## RECORDED INFORMATION
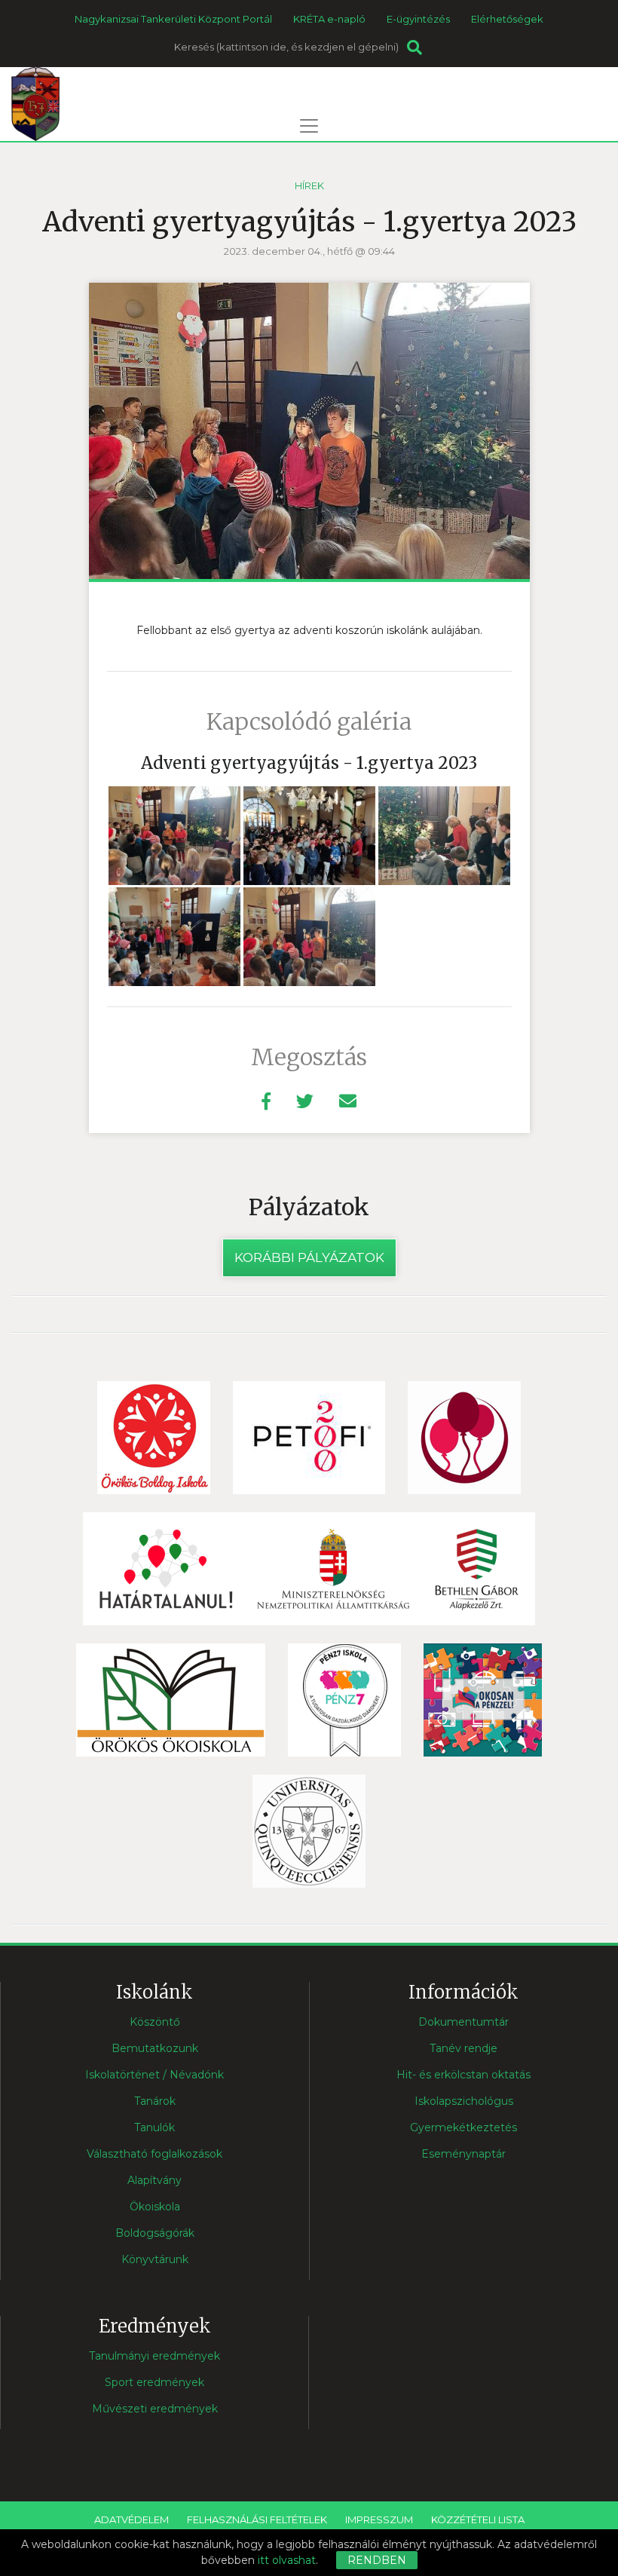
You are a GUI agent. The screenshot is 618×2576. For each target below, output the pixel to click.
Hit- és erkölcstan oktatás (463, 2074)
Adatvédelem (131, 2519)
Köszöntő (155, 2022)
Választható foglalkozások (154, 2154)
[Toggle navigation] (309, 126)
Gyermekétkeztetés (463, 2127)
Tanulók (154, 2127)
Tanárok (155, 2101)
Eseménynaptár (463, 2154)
==
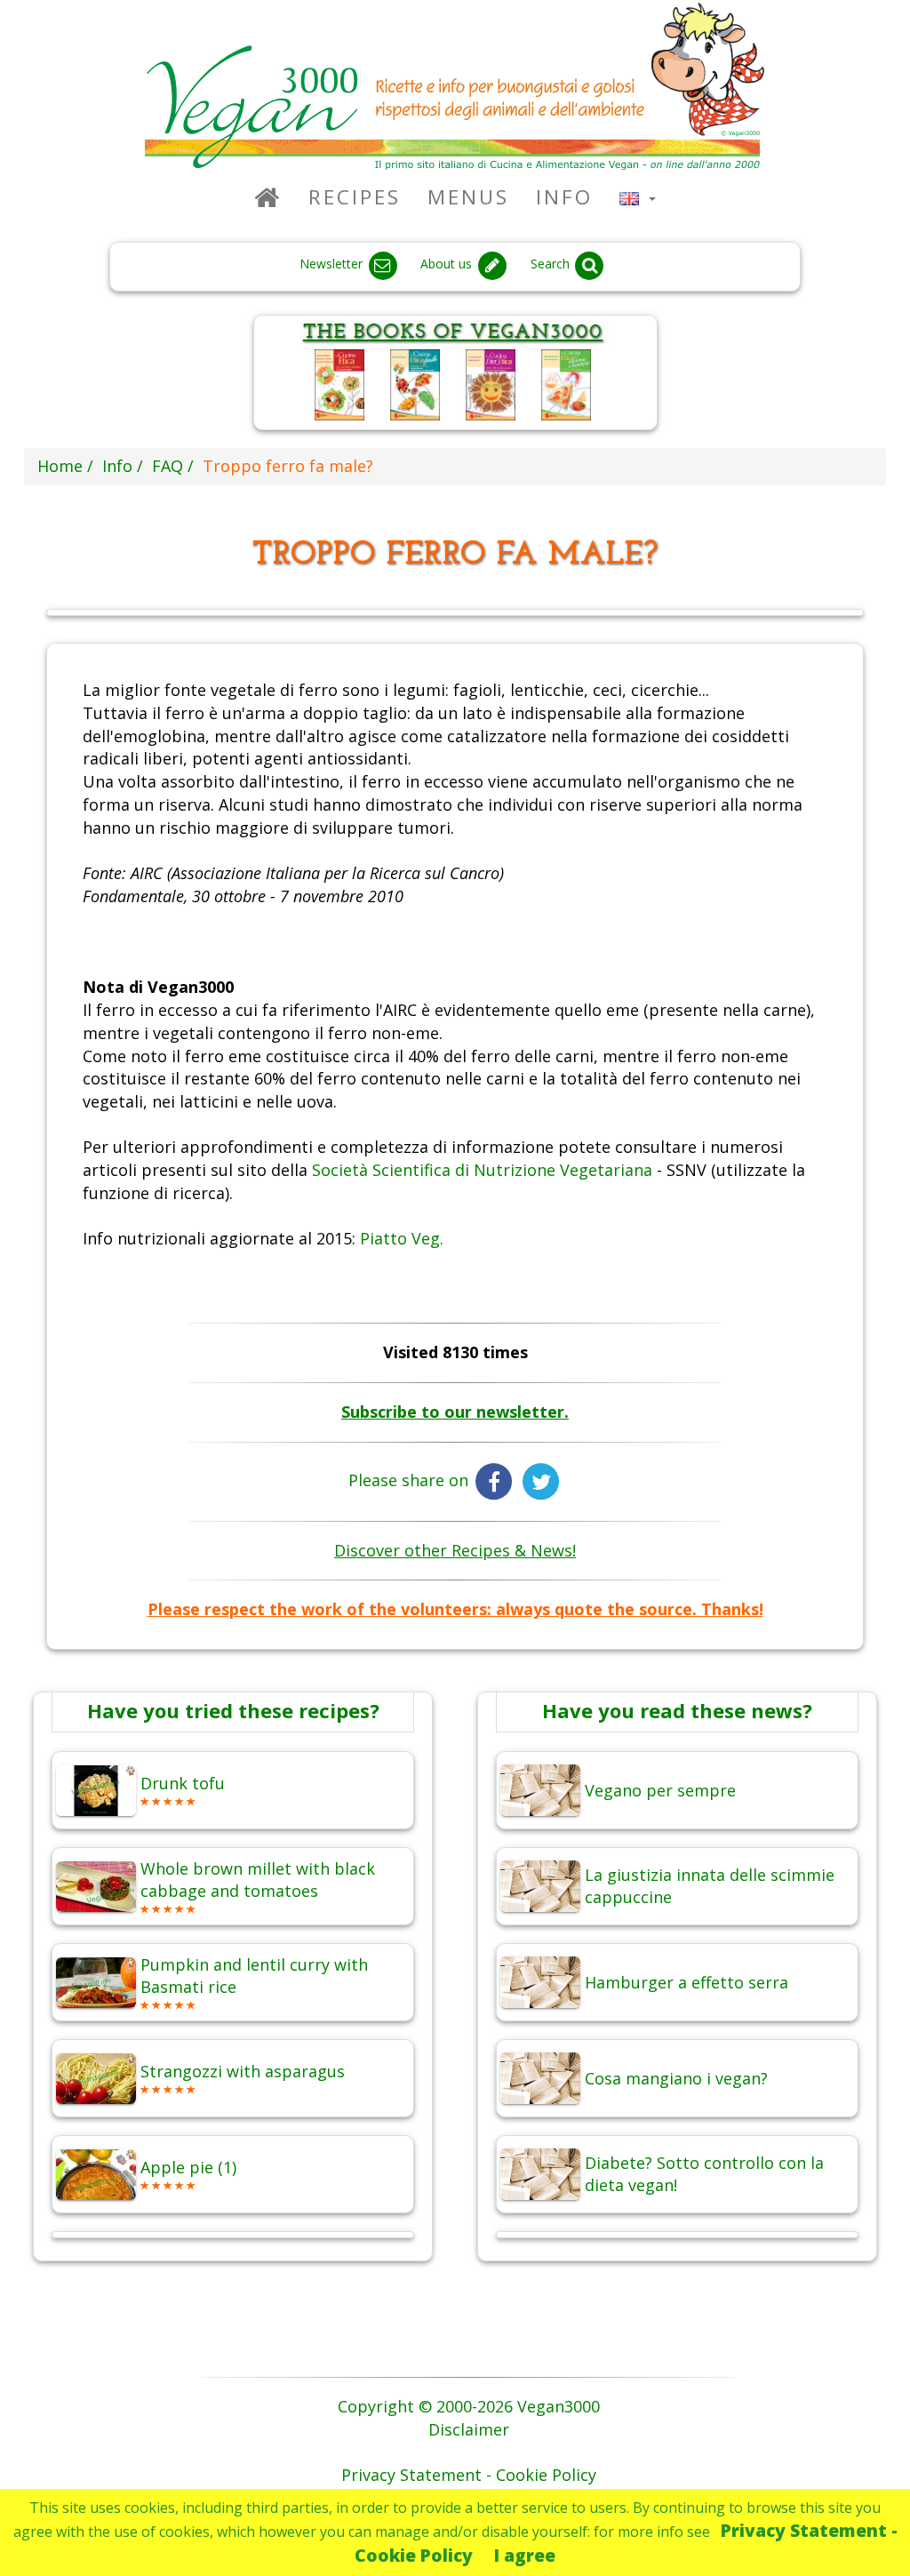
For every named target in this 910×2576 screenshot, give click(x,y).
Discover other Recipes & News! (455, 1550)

## EXERCISE
The required output is the stretch of entries above from the line containing "Hit- és erkölcstan oktatás (463, 2074)" through the line containing "Eseménynaptár (463, 2154)", reproduced exactly.

## RESPONSE TO THIS TASK
Hit- és erkölcstan oktatás (463, 2074)
Adatvédelem (131, 2519)
Köszöntő (155, 2022)
Választható foglalkozások (154, 2154)
[Toggle navigation] (309, 126)
Gyermekétkeztetés (463, 2127)
Tanulók (154, 2127)
Tanárok (155, 2101)
Eseménynaptár (463, 2154)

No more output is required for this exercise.